Care providers are spending more of their precious time and resources to manage inquests and attend hearings. After 36,855 inquests were recorded last year – the highest since records began – what can care providers do to proactively reduce their involvement in inquests?
Why are inquests standard practice for care providers?
Managing inquests has become business as usual for many care providers. Whilst it’s not possible to determine what proportion of reported inquests involve care providers, there has been an increase in public confidence to challenge the establishment if they believe that loved ones have faced sub-standard care. The ageing population means more people are also dying in care or living longer with complex care needs, so more deaths are being referred to the coroner for investigation as a result.
The purpose of inquests is to determine the identity of the deceased as well as when, where and how they died. This is a fact-finding investigation but there are potential risks for care providers should the coroner have concerns over the actions taken or not taken. The coroner might express this in one of three ways:
- Add a ‘rider of neglect’ to outcomes where they feel a gross failure to provide medical attention has contributed to the death.
- Include critical comments in a factual description of how the deceased came to die.
- Issue a public report to direct an organisation to take further action to address concerns.
How should care providers approach inquests?
Responding to a coroner’s inquest requires more work than might be expected, so care providers should take a proactive and preventative approach to handling them. Seeking legal advice from the outset of the inquest process and making early preparations is essential. Care providers should thoroughly prepare all evidence and documentation as soon as possible. Whilst some inquests will only require written evidence, in other cases, the coroner might call for witnesses to give evidence in court. Providing written statements supported by comprehensive and detailed evidence could help the coroner reach a decision and avoid the need for a witness to attend court for further questioning.
Where witnesses are called to provide evidence, care providers must ensure all care staff, managers and leaders are informed of what to expect at the hearing. Being briefed on the possible outcomes can help them to stay focused on providing clear, factual information in a stressful situation. In turn, this has the potential to improve outcomes if the witness can concur that corrective action has already been taken to prevent similar problems from recurring.
How can care providers mitigate the risk of further investigations?

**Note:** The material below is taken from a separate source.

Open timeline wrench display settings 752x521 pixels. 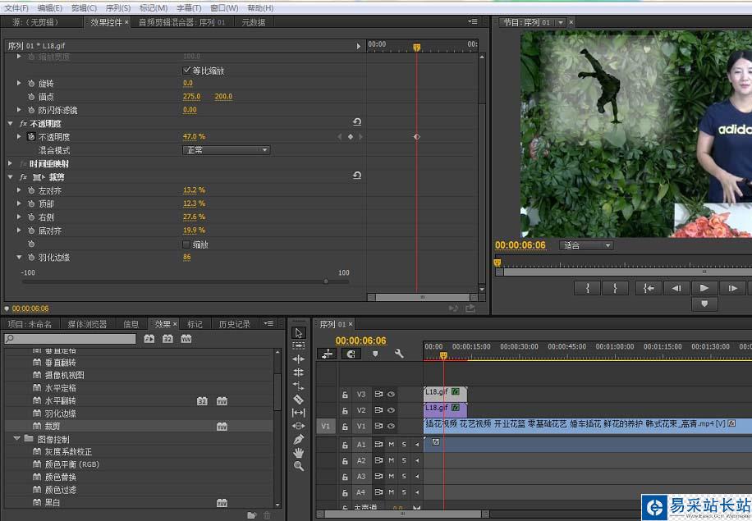coord(399,354)
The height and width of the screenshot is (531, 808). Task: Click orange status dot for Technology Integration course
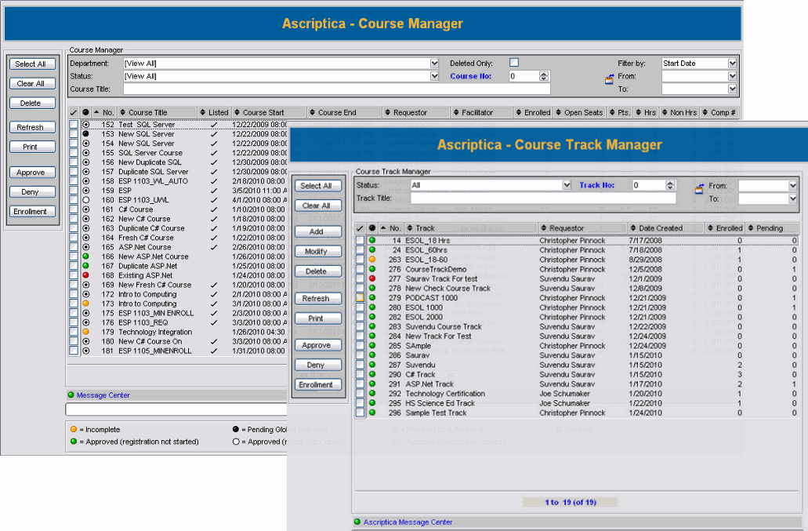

In cases where the coroner feels further action is required to prevent deaths in future, they have a duty to issue a report to the organisation. This report will often be shared with relevant regulators and care providers could face investigation from the Care Quality Commission, and potential criminal or regulatory sanctions. It’s important for care providers to mitigate these outcomes where possible – for example, by training staff to report and escalate incidents in good time, or by reviewing internal policies and training initiatives.
As a ground rule, all staff should also be trained to seek legal advice when responding to the coroner’s requests. Responding to a coroner’s investigation in a timely, well-prepared and professional manner, with the support of a crisis response plan, will decrease the chance of a case proceeding to a hearing too.
Key takeaways
It can be easy to become overly defensive when someone dies in care in unnatural or unexplained circumstances, but this can make matters worse. Instead, care providers should take the proactive and preventive route to managing inquests, taking early corrective action and being well-prepared to handle court hearings.
Here are some key considerations to aid this approach:
- Train staff to report and escalate any incidents in good time. Can current training models be improved?
- Thoroughly prepare comprehensive evidence and documentation, as soon as possible, ahead of the inquest.
- Seek legal guidance from the outset of the inquest process and implement a crisis response plan. This will ensure staff are supported should they be called to court.
- Demonstrate immediate action to prevent further deaths should the coroner issue a report. Can existing policies be adapted to support this?